The Gordon and Betty Moore Foundation awarded $2.3M to the Two Blades Foundation (2Blades), a charitable organization that supports the development of durable disease resistance in crop plants and their deployment in agriculture.
Four well-recognized research teams will investigate plant immunity in the United States and Europe. Jeff Dangl (University of North Carolina at Chapel Hill), Brian Staskawicz (University of California, Berkeley), Jonathan Jones (Sainsbury Laboratory in Norwich, UK) and Detlef Weigel (Max Planck Institute for Developmental Biology in Tübingen, Germany) will lead the project at their world-class research institutions.

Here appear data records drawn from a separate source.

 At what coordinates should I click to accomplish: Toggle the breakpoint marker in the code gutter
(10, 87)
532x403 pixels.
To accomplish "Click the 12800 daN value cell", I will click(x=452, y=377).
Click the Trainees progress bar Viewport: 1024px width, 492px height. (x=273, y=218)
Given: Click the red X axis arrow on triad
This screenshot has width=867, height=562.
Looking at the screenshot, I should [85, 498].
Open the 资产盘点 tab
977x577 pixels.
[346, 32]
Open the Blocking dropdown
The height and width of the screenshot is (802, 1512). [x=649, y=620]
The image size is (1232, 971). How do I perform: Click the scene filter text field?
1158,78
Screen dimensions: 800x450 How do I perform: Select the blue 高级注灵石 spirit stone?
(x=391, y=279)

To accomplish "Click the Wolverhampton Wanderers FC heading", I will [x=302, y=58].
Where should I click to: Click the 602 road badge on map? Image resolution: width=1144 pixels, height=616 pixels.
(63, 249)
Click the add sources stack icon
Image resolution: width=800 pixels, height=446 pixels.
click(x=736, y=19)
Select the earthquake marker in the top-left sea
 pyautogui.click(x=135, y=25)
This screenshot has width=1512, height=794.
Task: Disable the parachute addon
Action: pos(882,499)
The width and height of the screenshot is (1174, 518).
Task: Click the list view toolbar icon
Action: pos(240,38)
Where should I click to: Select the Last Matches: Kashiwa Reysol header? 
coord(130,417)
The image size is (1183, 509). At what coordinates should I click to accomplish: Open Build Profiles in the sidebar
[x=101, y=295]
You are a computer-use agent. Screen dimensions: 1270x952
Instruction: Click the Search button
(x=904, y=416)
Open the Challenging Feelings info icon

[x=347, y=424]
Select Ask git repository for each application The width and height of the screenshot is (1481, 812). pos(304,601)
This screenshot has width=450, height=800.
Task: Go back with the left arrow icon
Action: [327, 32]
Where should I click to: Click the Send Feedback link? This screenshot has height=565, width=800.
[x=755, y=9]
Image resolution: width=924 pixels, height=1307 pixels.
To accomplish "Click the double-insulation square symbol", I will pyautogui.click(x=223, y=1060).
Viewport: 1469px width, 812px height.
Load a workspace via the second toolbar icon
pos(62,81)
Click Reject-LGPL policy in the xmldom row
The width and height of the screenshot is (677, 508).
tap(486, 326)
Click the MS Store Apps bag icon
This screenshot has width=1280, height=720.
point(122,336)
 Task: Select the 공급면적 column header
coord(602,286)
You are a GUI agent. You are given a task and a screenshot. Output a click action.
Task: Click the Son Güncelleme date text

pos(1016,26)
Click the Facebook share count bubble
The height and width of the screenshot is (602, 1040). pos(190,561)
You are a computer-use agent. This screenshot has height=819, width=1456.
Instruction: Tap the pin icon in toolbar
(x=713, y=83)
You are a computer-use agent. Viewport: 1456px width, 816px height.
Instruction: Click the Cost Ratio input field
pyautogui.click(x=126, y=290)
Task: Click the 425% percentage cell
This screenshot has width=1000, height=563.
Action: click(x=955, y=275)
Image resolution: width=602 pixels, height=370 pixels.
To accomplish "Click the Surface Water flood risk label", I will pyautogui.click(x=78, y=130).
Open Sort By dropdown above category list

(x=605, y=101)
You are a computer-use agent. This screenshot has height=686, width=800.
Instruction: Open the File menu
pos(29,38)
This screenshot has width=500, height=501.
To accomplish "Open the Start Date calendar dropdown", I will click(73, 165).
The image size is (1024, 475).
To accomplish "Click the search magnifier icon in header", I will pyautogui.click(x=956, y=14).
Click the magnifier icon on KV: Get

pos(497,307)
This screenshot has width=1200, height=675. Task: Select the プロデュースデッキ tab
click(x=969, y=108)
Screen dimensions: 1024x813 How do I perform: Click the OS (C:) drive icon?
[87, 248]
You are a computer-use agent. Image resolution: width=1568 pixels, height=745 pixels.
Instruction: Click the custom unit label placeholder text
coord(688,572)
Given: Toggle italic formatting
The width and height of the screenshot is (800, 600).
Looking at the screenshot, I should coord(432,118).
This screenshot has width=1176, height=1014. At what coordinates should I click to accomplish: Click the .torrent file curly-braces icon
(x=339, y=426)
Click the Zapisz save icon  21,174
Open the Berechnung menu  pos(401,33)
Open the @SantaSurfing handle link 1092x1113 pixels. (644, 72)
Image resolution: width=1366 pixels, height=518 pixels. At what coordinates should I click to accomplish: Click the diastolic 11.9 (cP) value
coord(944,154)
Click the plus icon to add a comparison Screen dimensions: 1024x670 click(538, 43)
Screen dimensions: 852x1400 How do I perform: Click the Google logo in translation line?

Understanding plant immunity is essential to helping reduce diseases that can radically alter the production and quality of food. With a rapidly growing global population, losses to important food crops, like potatoes and wheat, can be disastrous. Not only can plant disease have an economic impact, it can affect our health and natural ecosystems. Look no further than the recent warnings by scientists about wheat crops facing a serious threat from a fungal disease that could wipe out the crop if not contained quickly, threatening our global food security. Or from a more historical time, the Great Famine in Ireland that took the lives of more than one million people, and the migration of another one million or more, due to a disease in potatoes commonly known as potato blight.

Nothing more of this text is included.